Some varieties exist of the coin, differing through minor distinctions in the rendering of the car, grass, and text. The lines along the car's hood are usually curving towards the top, but remaining straight in some varieties. Two blades of grass are visible along the curb in the bottom-right corner in most varieties, but three are visible in one variety. Another variety depicts additional spokes on the car's wheels.

== Legacy and collecting ==
The coin became popular with coin collectors soon after its release. By the early 1930s, the coin had become increasingly scarce in circulation due to demand from international collectors.

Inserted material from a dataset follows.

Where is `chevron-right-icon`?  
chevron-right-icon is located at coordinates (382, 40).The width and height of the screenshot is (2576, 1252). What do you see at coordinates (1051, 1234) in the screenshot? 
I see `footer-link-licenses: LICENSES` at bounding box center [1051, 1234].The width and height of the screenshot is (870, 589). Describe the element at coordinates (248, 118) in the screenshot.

One of the coins, graded AU 53 by the Numismatic Guaranty Company, auctioned for US$192,000 in January 2022. In June 2023, this record was broken by an MS 62-graded example (the second-highest grade of any known Auto Dollar), which auctioned for US$336,000 at the Hong Kong International Numismatic Fair.

Due to the coin's rarity, they are commonly counterfeited. Counterfeit examples are typically of higher quality and consistency, due to the endemic die flaws and poor metal quality within the original issue.